* **TASK MATERIAL**
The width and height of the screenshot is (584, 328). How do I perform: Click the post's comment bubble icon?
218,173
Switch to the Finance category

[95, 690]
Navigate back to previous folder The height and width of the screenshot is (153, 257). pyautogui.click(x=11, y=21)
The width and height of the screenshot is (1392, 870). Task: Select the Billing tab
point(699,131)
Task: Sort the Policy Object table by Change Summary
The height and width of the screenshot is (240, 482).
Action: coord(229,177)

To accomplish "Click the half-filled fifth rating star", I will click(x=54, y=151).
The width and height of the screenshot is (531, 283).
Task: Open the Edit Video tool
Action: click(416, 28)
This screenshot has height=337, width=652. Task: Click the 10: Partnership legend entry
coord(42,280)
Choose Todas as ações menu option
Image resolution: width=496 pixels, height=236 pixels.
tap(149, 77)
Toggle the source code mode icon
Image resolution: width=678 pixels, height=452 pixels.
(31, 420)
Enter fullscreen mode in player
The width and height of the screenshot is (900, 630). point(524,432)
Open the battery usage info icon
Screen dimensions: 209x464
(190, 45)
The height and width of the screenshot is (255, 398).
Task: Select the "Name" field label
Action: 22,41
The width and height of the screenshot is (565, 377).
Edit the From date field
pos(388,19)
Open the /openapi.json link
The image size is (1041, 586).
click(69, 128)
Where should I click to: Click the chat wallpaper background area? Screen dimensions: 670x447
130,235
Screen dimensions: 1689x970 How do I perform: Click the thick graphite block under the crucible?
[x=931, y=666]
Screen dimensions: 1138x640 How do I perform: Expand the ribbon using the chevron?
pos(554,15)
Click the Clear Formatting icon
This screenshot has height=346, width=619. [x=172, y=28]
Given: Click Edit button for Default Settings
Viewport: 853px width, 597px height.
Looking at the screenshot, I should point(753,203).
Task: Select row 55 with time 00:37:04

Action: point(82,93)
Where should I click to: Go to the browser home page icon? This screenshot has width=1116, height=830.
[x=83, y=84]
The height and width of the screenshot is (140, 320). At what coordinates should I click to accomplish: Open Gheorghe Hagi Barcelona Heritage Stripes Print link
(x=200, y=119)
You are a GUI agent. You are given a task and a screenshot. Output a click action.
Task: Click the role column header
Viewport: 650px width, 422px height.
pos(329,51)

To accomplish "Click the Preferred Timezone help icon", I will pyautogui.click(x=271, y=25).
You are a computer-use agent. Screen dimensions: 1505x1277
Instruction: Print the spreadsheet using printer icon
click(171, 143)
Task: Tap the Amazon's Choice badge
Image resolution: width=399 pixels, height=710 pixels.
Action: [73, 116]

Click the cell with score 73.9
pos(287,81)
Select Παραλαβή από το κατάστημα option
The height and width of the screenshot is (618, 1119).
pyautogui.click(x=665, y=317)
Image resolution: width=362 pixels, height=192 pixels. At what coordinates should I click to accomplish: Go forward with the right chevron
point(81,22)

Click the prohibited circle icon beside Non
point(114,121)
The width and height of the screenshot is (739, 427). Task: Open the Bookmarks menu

* **YOUR OBJECTIVE**
Can you turn every line of the records above into a numbered list, skipping the blank lines?

* **REPLY TO THE EXERCISE**
1. The width and height of the screenshot is (584, 328). How do I perform: Click the post's comment bubble icon?
2. 218,173
3. Switch to the Finance category
4. [95, 690]
5. Navigate back to previous folder The height and width of the screenshot is (153, 257). pyautogui.click(x=11, y=21)
6. The width and height of the screenshot is (1392, 870). Task: Select the Billing tab
7. point(699,131)
8. Task: Sort the Policy Object table by Change Summary
9. The height and width of the screenshot is (240, 482).
10. Action: coord(229,177)
11. To accomplish "Click the half-filled fifth rating star", I will click(x=54, y=151).
12. The width and height of the screenshot is (531, 283).
13. Task: Open the Edit Video tool
14. Action: click(416, 28)
15. This screenshot has height=337, width=652. Task: Click the 10: Partnership legend entry
16. coord(42,280)
17. Choose Todas as ações menu option
18. Image resolution: width=496 pixels, height=236 pixels.
19. tap(149, 77)
20. Toggle the source code mode icon
21. Image resolution: width=678 pixels, height=452 pixels.
22. (31, 420)
23. Enter fullscreen mode in player
24. The width and height of the screenshot is (900, 630). point(524,432)
25. Open the battery usage info icon
26. Screen dimensions: 209x464
27. (190, 45)
28. The height and width of the screenshot is (255, 398).
29. Task: Select the "Name" field label
30. Action: 22,41
31. The width and height of the screenshot is (565, 377).
32. Edit the From date field
33. pos(388,19)
34. Open the /openapi.json link
35. The image size is (1041, 586).
36. click(69, 128)
37. Where should I click to: Click the chat wallpaper background area? Screen dimensions: 670x447
38. 130,235
39. Screen dimensions: 1689x970 How do I perform: Click the thick graphite block under the crucible?
40. [x=931, y=666]
41. Screen dimensions: 1138x640 How do I perform: Expand the ribbon using the chevron?
42. pos(554,15)
43. Click the Clear Formatting icon
44. This screenshot has height=346, width=619. [x=172, y=28]
45. Given: Click Edit button for Default Settings
46. Viewport: 853px width, 597px height.
47. Looking at the screenshot, I should point(753,203).
48. Task: Select row 55 with time 00:37:04
49. Action: point(82,93)
50. Where should I click to: Go to the browser home page icon? This screenshot has width=1116, height=830.
51. [x=83, y=84]
52. The height and width of the screenshot is (140, 320). At what coordinates should I click to accomplish: Open Gheorghe Hagi Barcelona Heritage Stripes Print link
53. (x=200, y=119)
54. You are a GUI agent. You are given a task and a screenshot. Output a click action.
55. Task: Click the role column header
56. Viewport: 650px width, 422px height.
57. pos(329,51)
58. To accomplish "Click the Preferred Timezone help icon", I will pyautogui.click(x=271, y=25).
59. You are a computer-use agent. Screen dimensions: 1505x1277
60. Instruction: Print the spreadsheet using printer icon
61. click(171, 143)
62. Task: Tap the Amazon's Choice badge
63. Image resolution: width=399 pixels, height=710 pixels.
64. Action: [73, 116]
65. Click the cell with score 73.9
66. pos(287,81)
67. Select Παραλαβή από το κατάστημα option
68. The height and width of the screenshot is (618, 1119).
69. pyautogui.click(x=665, y=317)
70. Image resolution: width=362 pixels, height=192 pixels. At what coordinates should I click to accomplish: Go forward with the right chevron
71. point(81,22)
72. Click the prohibited circle icon beside Non
73. point(114,121)
74. The width and height of the screenshot is (739, 427). Task: Open the Bookmarks menu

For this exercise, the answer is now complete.